小宝道:“但愿早日缉获吕逆,以安先帝在天之灵。”

“你封朝政有什么看法?”

“皇朝治天下,风调雨顺,国泰民安。”

“你可愿意在朝为官?”

“草民不学无术,不堪为朝廷效力。”

“凭你能跟上红护驾追缉吕四娘这点看,你和武功就该是一流中的一流了。”

“草民功实在稀松得很,又是师娘代传的。”

“你别跟我客气,你也瞒不了我,你不知道,我也是少林寺出身呢?”

“圣上也出身少林派?”

“朕从二岁人少林寺学,整整三年,后来还是由铜人巷打出来的呢!”

“这么说圣上是武功高手嘛!普通俗家弟子只要打出木人巷就算出师了。”

“所以说你的武功瞒不了我!”

“草民没有功名出身哪!”

“那不要紧,朕可以赐你‘进士及第’!”

“草民先师无意功名,草民也愿笑傲山水。”

“咳!真有本事的,怎么都不愿位列朝班?”

“草民实非朝器!”

“那你打算干什么?”

“草民打算仍在民间经营钱庄业。

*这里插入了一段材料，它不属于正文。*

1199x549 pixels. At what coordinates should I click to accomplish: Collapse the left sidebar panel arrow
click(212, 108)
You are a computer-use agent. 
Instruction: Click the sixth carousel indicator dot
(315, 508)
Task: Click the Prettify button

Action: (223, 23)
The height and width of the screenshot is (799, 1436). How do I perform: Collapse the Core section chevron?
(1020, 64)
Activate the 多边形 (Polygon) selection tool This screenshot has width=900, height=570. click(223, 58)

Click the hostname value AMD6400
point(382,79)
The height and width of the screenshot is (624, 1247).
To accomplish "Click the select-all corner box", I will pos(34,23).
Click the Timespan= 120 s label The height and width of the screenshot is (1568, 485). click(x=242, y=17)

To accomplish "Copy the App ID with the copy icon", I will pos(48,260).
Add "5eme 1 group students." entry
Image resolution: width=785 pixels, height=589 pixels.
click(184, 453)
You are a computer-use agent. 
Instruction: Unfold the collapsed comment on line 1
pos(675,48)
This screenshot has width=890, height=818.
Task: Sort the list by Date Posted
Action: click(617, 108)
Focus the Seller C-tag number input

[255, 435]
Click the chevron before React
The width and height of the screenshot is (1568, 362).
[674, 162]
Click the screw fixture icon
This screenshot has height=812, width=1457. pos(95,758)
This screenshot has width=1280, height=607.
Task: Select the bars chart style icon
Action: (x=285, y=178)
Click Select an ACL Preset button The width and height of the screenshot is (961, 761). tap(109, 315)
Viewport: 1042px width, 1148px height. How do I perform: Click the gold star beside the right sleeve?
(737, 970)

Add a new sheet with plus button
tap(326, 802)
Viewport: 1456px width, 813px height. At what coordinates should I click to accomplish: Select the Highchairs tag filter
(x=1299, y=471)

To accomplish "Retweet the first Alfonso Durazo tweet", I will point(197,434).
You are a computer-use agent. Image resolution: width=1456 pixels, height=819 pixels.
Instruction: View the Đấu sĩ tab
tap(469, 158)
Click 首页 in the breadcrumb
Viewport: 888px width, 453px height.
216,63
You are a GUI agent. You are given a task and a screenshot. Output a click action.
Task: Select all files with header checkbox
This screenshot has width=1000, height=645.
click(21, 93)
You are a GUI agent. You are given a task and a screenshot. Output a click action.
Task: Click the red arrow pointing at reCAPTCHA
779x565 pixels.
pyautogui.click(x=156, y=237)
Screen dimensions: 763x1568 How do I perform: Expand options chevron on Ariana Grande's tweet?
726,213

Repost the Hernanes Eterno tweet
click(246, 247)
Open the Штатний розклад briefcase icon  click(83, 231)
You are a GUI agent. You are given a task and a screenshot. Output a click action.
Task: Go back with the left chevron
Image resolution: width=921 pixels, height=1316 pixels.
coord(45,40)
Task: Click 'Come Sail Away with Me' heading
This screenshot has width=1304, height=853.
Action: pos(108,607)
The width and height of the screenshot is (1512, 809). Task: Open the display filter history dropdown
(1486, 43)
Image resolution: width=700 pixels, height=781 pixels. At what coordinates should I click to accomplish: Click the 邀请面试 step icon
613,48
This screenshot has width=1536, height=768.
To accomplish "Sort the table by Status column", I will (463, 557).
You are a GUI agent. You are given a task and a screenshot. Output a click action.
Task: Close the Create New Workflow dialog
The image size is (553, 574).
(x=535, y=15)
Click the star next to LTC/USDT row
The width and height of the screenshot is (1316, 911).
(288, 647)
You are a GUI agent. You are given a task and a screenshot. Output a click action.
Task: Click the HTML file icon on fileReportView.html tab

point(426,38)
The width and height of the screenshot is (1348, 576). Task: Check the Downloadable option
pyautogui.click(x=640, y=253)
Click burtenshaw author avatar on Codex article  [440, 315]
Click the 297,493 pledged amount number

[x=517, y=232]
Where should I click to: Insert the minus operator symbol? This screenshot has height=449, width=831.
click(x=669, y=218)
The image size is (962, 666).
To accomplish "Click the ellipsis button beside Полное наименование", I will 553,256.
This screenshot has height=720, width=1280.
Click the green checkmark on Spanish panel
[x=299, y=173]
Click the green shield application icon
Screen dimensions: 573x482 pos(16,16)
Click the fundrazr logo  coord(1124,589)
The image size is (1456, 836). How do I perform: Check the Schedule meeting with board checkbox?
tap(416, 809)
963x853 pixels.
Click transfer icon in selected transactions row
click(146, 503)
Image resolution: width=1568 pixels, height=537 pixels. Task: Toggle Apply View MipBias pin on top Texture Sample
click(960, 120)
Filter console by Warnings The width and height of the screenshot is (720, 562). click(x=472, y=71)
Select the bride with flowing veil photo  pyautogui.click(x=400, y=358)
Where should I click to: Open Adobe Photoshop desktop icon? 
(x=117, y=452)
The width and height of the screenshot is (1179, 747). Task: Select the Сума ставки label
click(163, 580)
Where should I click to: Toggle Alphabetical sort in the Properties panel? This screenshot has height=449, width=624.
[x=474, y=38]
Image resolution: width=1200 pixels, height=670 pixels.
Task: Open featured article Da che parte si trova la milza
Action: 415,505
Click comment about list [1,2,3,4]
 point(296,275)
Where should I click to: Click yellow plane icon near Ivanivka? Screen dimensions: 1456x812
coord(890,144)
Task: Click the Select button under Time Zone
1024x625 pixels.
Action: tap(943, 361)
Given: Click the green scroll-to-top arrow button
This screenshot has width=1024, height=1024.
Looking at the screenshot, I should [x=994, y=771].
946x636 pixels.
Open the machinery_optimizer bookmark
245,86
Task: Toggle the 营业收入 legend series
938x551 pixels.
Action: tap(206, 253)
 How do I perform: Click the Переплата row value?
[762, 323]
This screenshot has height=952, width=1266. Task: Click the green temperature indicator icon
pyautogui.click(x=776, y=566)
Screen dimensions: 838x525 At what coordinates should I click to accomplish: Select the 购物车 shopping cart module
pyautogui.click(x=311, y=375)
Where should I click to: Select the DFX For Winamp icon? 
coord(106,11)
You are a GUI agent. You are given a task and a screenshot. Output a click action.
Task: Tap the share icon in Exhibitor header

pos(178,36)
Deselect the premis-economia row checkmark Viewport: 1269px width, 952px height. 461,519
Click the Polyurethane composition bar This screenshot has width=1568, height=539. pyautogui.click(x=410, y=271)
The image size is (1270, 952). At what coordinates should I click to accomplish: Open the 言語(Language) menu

”

“朕也不便免强,万一朝中遇到难以解决的大事,到时候你可得跟梅叔当年一样,受命微如啊!”

“草民遵旨就是!”

“嗯!好!你以后常在京里么?”

“兴德分号遍及全国,草民打算各处看看!”

“你这生活倒是满意啊!”

“圣天子富有四海,您也可以到处巡幸啊!”

“朕倒很想跟圣祖一样,到处游游逛逛,一则刚接大宝没多久,政务繁杂,朝中难找可托之人。”

“现在天下太平,又无军务,而且民生乐利,皇上登基以来,民间有个口号‘乾隆年笑呵呵,一个制钱两饽饽,这么承平世界,还有啥不放心的。”

“照你这么一说,朕还真想南游,探求民隐,不过朕又怕沿途太过功师动累。”

“圣上何不带几位文武大臣,轻车简从?”

“认朕想想!”

大家静默了一段时间!

乾隆忽然道:“对!朕带刘庸,因为他是江南名士,再带额尔泰,明年三月下扬州。”